Work request
Below are entries; write every one of them out again exactly.

Records from a collection:
+--
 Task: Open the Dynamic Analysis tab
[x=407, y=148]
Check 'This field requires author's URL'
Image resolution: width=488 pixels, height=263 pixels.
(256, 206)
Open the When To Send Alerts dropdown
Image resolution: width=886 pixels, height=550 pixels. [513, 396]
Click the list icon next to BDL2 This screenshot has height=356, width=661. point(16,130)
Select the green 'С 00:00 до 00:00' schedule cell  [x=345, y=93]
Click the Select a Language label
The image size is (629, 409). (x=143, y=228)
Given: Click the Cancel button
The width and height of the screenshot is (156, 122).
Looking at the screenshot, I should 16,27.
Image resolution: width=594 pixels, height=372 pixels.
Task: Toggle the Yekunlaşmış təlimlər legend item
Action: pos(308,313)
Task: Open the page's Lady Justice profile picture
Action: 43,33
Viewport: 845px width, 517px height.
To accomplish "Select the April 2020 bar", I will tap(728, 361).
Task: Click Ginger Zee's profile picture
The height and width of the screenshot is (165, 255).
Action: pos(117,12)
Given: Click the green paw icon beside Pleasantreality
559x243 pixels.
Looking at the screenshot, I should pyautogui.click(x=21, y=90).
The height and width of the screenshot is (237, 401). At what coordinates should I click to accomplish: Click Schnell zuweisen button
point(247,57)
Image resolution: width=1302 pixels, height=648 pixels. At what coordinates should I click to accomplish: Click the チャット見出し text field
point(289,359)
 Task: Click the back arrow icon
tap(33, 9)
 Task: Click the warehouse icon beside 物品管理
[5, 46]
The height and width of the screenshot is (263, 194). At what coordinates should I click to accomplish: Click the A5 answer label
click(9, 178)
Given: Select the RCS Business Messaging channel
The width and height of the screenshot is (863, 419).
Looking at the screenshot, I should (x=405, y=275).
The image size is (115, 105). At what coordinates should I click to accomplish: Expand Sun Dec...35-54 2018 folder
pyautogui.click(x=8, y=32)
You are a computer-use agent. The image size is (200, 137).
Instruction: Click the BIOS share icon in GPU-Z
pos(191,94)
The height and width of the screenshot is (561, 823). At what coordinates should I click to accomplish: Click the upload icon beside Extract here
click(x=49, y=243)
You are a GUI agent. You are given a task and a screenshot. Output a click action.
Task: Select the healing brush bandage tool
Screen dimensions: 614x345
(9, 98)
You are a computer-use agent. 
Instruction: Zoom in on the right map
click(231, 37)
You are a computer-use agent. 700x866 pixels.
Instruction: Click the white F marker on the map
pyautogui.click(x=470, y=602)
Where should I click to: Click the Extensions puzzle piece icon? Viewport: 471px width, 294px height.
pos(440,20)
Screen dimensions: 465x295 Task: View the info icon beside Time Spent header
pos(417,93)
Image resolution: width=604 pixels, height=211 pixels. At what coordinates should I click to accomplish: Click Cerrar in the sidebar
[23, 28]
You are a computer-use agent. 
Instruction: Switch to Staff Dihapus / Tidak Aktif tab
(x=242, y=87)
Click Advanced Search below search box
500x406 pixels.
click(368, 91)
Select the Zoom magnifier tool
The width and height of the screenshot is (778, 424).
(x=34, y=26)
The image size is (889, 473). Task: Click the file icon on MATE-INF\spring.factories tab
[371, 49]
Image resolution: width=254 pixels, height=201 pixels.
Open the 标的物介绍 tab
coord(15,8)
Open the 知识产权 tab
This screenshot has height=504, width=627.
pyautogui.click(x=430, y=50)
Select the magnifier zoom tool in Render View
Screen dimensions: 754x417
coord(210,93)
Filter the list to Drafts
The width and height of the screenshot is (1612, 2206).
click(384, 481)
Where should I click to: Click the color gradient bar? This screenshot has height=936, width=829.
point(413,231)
+--
Exercise response
 Task: Open the Dynamic Analysis tab
[x=407, y=148]
Check 'This field requires author's URL'
Image resolution: width=488 pixels, height=263 pixels.
(256, 206)
Open the When To Send Alerts dropdown
Image resolution: width=886 pixels, height=550 pixels. [513, 396]
Click the list icon next to BDL2 This screenshot has height=356, width=661. point(16,130)
Select the green 'С 00:00 до 00:00' schedule cell  [x=345, y=93]
Click the Select a Language label
The image size is (629, 409). (x=143, y=228)
Given: Click the Cancel button
The width and height of the screenshot is (156, 122).
Looking at the screenshot, I should 16,27.
Image resolution: width=594 pixels, height=372 pixels.
Task: Toggle the Yekunlaşmış təlimlər legend item
Action: pos(308,313)
Task: Open the page's Lady Justice profile picture
Action: 43,33
Viewport: 845px width, 517px height.
To accomplish "Select the April 2020 bar", I will tap(728, 361).
Task: Click Ginger Zee's profile picture
The height and width of the screenshot is (165, 255).
Action: pos(117,12)
Given: Click the green paw icon beside Pleasantreality
559x243 pixels.
Looking at the screenshot, I should pyautogui.click(x=21, y=90).
The height and width of the screenshot is (237, 401). At what coordinates should I click to accomplish: Click Schnell zuweisen button
point(247,57)
Image resolution: width=1302 pixels, height=648 pixels. At what coordinates should I click to accomplish: Click the チャット見出し text field
point(289,359)
 Task: Click the back arrow icon
tap(33, 9)
 Task: Click the warehouse icon beside 物品管理
[5, 46]
The height and width of the screenshot is (263, 194). At what coordinates should I click to accomplish: Click the A5 answer label
click(9, 178)
Given: Select the RCS Business Messaging channel
The width and height of the screenshot is (863, 419).
Looking at the screenshot, I should (x=405, y=275).
The image size is (115, 105). At what coordinates should I click to accomplish: Expand Sun Dec...35-54 2018 folder
pyautogui.click(x=8, y=32)
You are a computer-use agent. The image size is (200, 137).
Instruction: Click the BIOS share icon in GPU-Z
pos(191,94)
The height and width of the screenshot is (561, 823). At what coordinates should I click to accomplish: Click the upload icon beside Extract here
click(x=49, y=243)
You are a GUI agent. You are given a task and a screenshot. Output a click action.
Task: Select the healing brush bandage tool
Screen dimensions: 614x345
(9, 98)
You are a computer-use agent. 
Instruction: Zoom in on the right map
click(231, 37)
You are a computer-use agent. 700x866 pixels.
Instruction: Click the white F marker on the map
pyautogui.click(x=470, y=602)
Where should I click to: Click the Extensions puzzle piece icon? Viewport: 471px width, 294px height.
pos(440,20)
Screen dimensions: 465x295 Task: View the info icon beside Time Spent header
pos(417,93)
Image resolution: width=604 pixels, height=211 pixels. At what coordinates should I click to accomplish: Click Cerrar in the sidebar
[23, 28]
You are a computer-use agent. 
Instruction: Switch to Staff Dihapus / Tidak Aktif tab
(x=242, y=87)
Click Advanced Search below search box
500x406 pixels.
click(368, 91)
Select the Zoom magnifier tool
The width and height of the screenshot is (778, 424).
(x=34, y=26)
The image size is (889, 473). Task: Click the file icon on MATE-INF\spring.factories tab
[371, 49]
Image resolution: width=254 pixels, height=201 pixels.
Open the 标的物介绍 tab
coord(15,8)
Open the 知识产权 tab
This screenshot has height=504, width=627.
pyautogui.click(x=430, y=50)
Select the magnifier zoom tool in Render View
Screen dimensions: 754x417
coord(210,93)
Filter the list to Drafts
The width and height of the screenshot is (1612, 2206).
click(384, 481)
Where should I click to: Click the color gradient bar? This screenshot has height=936, width=829.
point(413,231)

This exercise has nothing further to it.